Nationalratskommission will Kulturschaffende besser absichern
Professionelle Kulturschaffende, die mehreren Erwerbstätigkeiten nachgehen, sollen einen besseren sozialen Schutz erhalten. Das will die zuständige Nationalratskommission.

Mit 14 zu 11 Stimmen hiess die Kommission für Wissenschaft, Bildung und Kultur des Nationalrats (WBK-N) am Freitag eine entsprechende parlamentarische Initiative gut. Das teilten die Parlamentsdienste am Freitag mit. Über den Vorstoss entscheidet als nächstes die zuständige Ständeratskommission.

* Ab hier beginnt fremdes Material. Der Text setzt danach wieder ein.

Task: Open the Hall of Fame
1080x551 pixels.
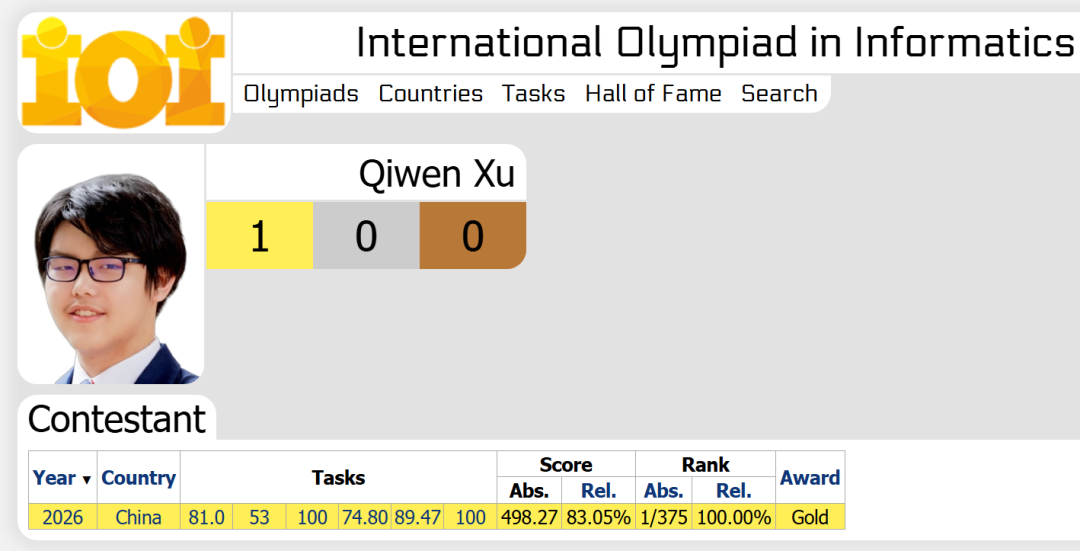Action: tap(653, 94)
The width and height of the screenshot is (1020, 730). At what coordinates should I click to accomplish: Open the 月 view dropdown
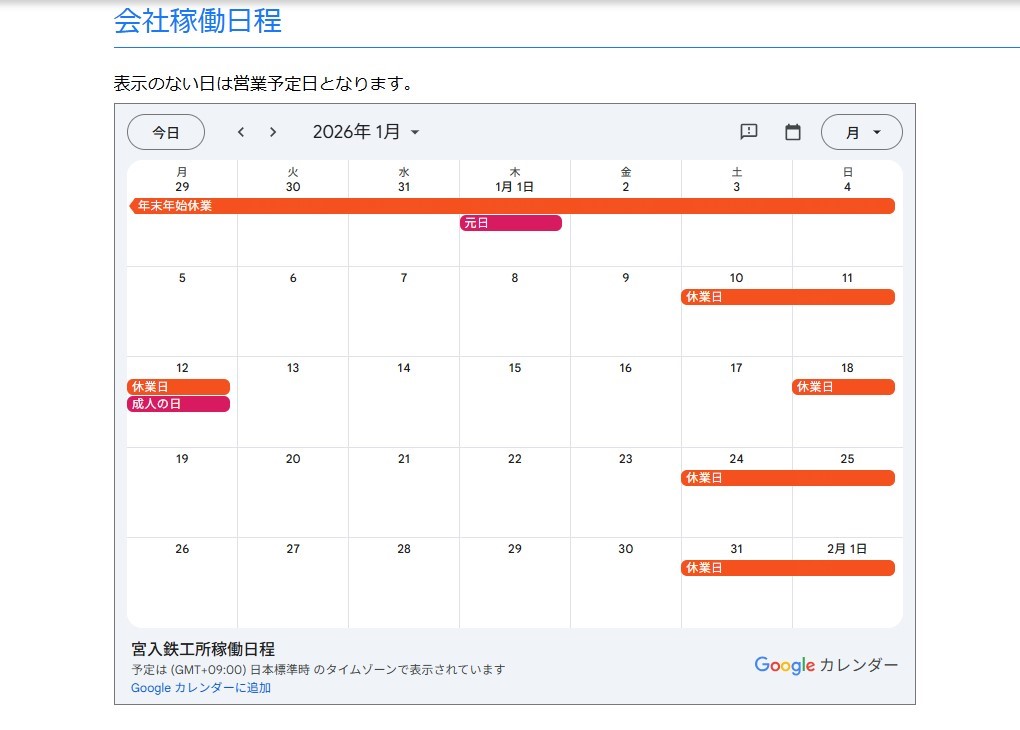click(x=861, y=132)
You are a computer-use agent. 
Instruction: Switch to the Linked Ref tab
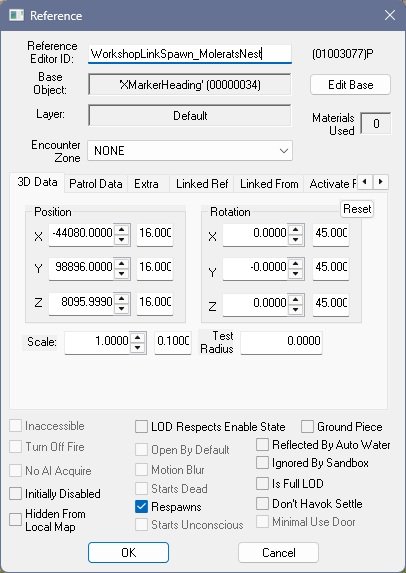click(202, 184)
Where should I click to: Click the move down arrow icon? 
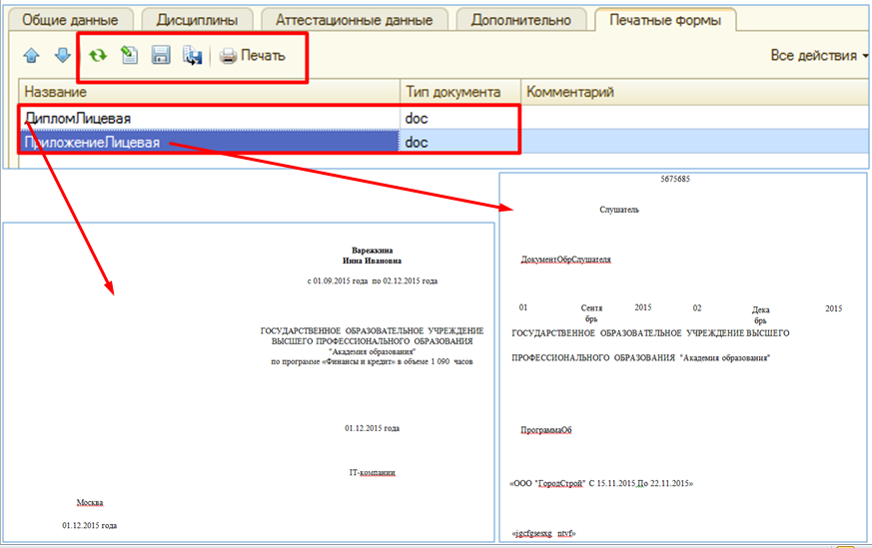(x=62, y=56)
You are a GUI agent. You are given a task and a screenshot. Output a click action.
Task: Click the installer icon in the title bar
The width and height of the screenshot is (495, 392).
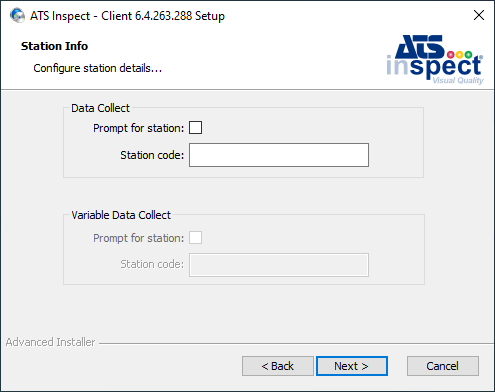[x=17, y=15]
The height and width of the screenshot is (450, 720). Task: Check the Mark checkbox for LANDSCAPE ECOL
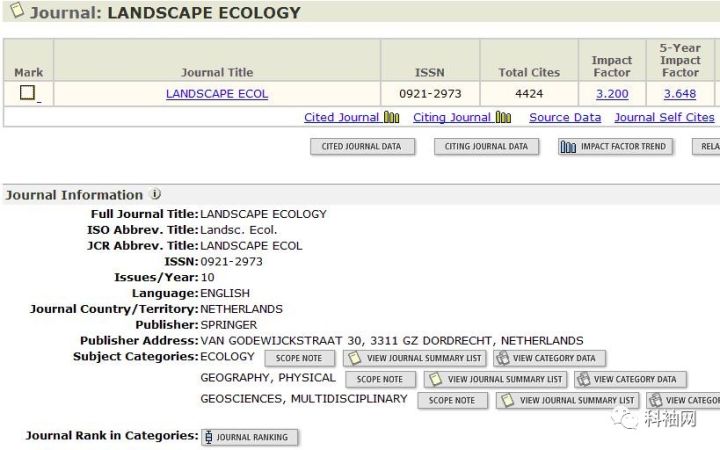pos(28,93)
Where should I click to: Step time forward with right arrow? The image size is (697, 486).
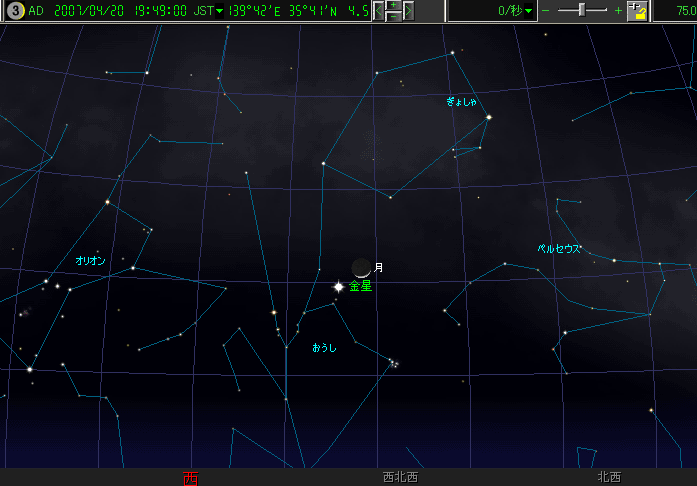click(x=408, y=11)
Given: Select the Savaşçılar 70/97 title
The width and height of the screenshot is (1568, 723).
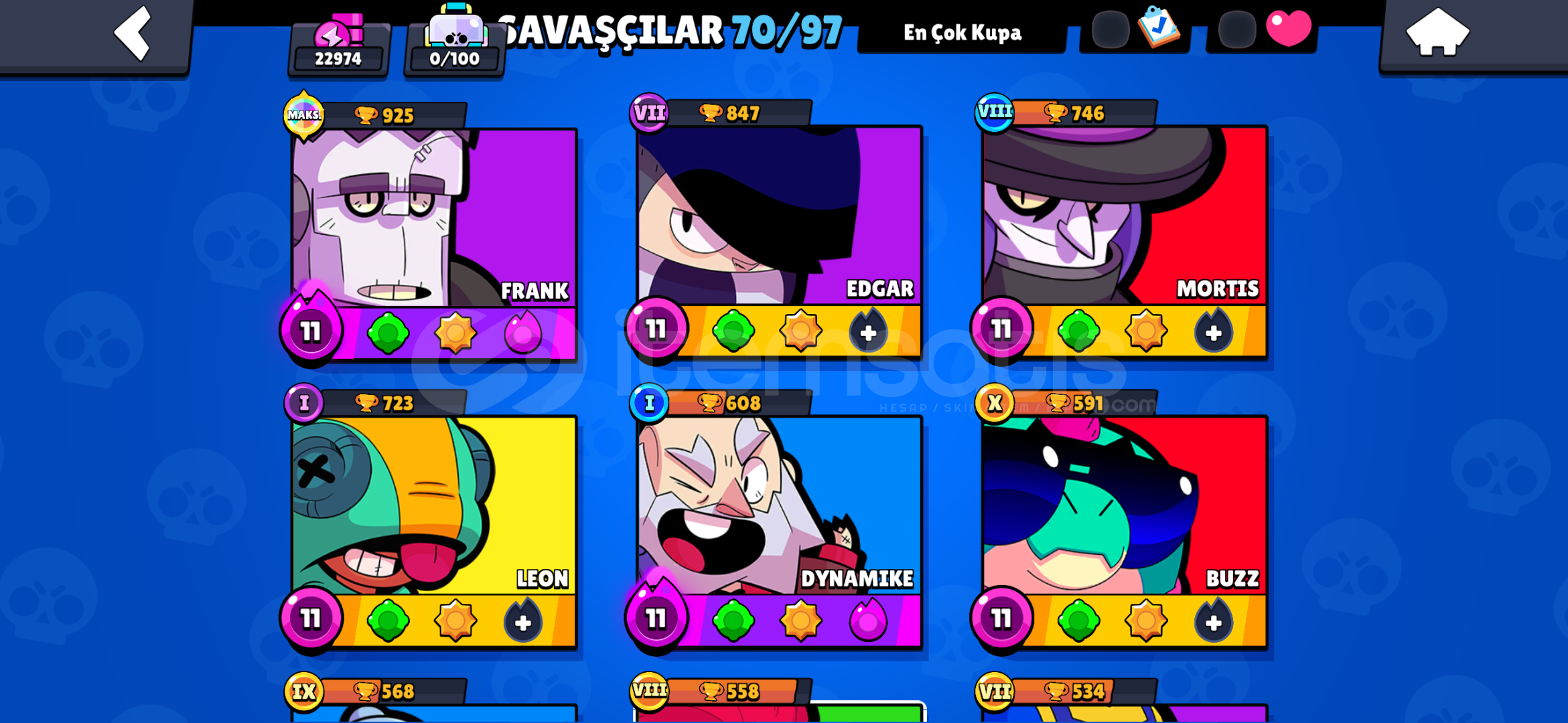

Angedacht ist gemäss dem WBK-Vorstoss, dass alle Arbeitseinkommen von Kulturschaffenden pauschal als Einkommen aus unselbstständiger Erwerbstätigkeit betrachtet werden. Das soll sowohl für als Selbstständigerwerbende als auch als Angestellte ausgeübte Tätigkeiten gelten.
Eine oder mehrere vom Bund anerkannte Strukturen müssten dafür sorgen, dass Kulturschaffende im Angestelltenverhältnis arbeiten. Für heute als selbstständig geltende Tätigkeiten müssten Beiträge an die Sozialversicherungen bezahlt werden.
Bei der sozialen Absicherung von Kulturschaffenden gebe es Lücken, begründete die WBK-N ihr Vorgehen. Sie hätten mehrere Erwerbstätigkeiten und arbeiteten mal als Selbstständige und mal als Angestellte. Das Verhältnis von selbstständiger und unselbstständiger Erwerbsarbeit ändere sich von Monat zu Monat. Das mache die administrative Bearbeitung komplex.
Der Bundesrat habe, obwohl das Problem bekannt sei, bisher keine Massnahmen ergriffen, kritisierte die WBK-N. Auch den Auftrag des Parlaments im Rahmen der aktuellen Legislaturplanung scheine er nicht erfüllen zu wollen. Deshalb müsse das Parlament intervenieren.